Exercise inputs:
>> START

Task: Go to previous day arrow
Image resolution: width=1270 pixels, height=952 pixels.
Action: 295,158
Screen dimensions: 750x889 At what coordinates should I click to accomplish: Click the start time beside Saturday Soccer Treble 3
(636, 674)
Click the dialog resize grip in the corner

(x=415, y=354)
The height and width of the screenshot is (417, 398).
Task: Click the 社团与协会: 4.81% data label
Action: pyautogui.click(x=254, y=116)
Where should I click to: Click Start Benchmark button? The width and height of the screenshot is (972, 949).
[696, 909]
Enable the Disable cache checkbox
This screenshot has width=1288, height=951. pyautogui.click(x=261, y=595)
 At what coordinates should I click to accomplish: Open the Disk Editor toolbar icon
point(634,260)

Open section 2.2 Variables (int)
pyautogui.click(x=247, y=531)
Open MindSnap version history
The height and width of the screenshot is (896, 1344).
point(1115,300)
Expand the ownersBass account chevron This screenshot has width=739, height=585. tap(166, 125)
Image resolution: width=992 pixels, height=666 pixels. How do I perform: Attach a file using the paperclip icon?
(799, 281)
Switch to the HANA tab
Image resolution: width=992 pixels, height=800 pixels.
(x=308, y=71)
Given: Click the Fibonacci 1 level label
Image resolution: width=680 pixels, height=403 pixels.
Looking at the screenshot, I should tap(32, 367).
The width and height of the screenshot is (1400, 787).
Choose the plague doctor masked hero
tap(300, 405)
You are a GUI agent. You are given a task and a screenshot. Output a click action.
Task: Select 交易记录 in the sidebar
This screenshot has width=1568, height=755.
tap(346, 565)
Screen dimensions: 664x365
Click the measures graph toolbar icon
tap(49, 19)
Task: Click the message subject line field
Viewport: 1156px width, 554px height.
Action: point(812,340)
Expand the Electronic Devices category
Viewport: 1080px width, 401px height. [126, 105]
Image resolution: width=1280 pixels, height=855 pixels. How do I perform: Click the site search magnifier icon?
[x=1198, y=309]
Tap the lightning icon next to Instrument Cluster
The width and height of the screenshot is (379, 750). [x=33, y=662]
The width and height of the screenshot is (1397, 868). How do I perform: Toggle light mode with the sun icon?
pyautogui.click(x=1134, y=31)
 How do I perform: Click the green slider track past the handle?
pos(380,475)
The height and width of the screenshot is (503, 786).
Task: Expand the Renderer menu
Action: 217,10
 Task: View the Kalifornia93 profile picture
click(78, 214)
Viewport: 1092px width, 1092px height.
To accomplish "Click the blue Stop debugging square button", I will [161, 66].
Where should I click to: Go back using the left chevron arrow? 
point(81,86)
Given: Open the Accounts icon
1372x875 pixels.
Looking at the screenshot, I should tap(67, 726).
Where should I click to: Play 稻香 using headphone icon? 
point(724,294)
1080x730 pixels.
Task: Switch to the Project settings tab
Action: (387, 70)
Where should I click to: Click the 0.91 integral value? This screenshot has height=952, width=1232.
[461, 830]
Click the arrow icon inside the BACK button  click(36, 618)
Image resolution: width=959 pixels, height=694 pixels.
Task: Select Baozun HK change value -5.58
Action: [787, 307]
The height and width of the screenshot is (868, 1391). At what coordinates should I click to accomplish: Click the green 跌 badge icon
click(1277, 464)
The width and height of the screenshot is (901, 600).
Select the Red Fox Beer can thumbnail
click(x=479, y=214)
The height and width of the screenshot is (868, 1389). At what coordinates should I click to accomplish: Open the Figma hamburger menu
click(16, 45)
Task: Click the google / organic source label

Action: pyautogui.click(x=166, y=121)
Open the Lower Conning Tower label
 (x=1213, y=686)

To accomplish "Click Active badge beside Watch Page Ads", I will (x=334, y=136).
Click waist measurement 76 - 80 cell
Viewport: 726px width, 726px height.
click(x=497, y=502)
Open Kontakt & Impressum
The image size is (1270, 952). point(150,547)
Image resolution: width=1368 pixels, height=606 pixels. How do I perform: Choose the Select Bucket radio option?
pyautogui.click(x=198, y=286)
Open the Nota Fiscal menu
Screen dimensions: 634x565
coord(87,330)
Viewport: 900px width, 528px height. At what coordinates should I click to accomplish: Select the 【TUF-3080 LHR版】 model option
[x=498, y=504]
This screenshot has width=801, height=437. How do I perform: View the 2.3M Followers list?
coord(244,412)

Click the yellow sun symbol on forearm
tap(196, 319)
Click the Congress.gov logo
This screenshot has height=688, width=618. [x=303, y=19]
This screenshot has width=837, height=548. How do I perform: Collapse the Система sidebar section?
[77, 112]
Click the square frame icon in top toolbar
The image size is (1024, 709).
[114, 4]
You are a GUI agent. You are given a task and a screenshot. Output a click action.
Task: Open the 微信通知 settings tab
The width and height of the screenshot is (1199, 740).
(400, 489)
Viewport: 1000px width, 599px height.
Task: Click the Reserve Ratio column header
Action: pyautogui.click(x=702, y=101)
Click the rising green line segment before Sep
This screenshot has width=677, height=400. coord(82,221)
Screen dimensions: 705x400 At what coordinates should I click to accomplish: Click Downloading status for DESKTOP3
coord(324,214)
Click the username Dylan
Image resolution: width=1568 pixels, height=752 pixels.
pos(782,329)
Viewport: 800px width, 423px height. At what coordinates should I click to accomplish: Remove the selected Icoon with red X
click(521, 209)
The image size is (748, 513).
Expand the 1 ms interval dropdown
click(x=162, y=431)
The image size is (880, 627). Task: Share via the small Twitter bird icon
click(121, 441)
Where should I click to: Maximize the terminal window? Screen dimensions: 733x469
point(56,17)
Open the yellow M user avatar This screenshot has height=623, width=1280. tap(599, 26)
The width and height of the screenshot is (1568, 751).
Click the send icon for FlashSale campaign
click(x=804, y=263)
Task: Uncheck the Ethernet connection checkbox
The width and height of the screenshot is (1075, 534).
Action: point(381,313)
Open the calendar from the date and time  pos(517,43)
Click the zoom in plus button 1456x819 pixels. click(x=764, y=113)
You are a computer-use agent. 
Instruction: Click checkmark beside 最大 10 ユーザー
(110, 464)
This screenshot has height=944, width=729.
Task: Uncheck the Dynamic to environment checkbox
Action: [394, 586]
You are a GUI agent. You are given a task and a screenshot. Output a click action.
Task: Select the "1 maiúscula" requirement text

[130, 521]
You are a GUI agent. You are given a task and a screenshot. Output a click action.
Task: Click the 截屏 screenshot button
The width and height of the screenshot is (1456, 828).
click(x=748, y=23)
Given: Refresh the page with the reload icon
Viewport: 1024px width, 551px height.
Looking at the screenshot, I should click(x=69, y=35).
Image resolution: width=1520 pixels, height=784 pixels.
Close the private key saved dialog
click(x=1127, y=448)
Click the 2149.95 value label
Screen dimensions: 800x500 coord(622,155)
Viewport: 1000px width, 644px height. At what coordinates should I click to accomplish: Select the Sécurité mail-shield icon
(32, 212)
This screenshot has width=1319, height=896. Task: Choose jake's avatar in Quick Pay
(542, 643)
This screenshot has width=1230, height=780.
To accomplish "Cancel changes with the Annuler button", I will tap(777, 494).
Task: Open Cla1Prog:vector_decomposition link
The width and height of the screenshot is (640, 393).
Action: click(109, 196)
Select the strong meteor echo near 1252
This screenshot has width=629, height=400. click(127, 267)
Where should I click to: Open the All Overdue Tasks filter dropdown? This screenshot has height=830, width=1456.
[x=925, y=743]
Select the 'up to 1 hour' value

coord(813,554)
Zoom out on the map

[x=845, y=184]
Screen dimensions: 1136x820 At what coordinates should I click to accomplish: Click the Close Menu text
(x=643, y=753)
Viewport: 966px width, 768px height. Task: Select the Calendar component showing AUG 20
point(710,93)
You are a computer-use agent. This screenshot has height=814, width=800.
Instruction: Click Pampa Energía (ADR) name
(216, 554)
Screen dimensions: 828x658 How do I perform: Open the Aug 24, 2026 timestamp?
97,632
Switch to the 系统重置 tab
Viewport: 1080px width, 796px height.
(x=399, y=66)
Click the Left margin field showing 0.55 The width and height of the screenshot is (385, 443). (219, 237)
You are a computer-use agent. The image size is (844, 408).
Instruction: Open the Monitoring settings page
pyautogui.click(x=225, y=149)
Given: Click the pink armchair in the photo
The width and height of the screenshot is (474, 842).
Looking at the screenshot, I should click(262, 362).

>> END

What is asked: Copy out the records word for word, from the line that contains "Click the rising" through the line that contains "click(121, 441)", including both of those lines.

Result:
Click the rising green line segment before Sep
This screenshot has width=677, height=400. coord(82,221)
Screen dimensions: 705x400 At what coordinates should I click to accomplish: Click Downloading status for DESKTOP3
coord(324,214)
Click the username Dylan
Image resolution: width=1568 pixels, height=752 pixels.
pos(782,329)
Viewport: 800px width, 423px height. At what coordinates should I click to accomplish: Remove the selected Icoon with red X
click(521, 209)
The image size is (748, 513).
Expand the 1 ms interval dropdown
click(x=162, y=431)
The image size is (880, 627). Task: Share via the small Twitter bird icon
click(121, 441)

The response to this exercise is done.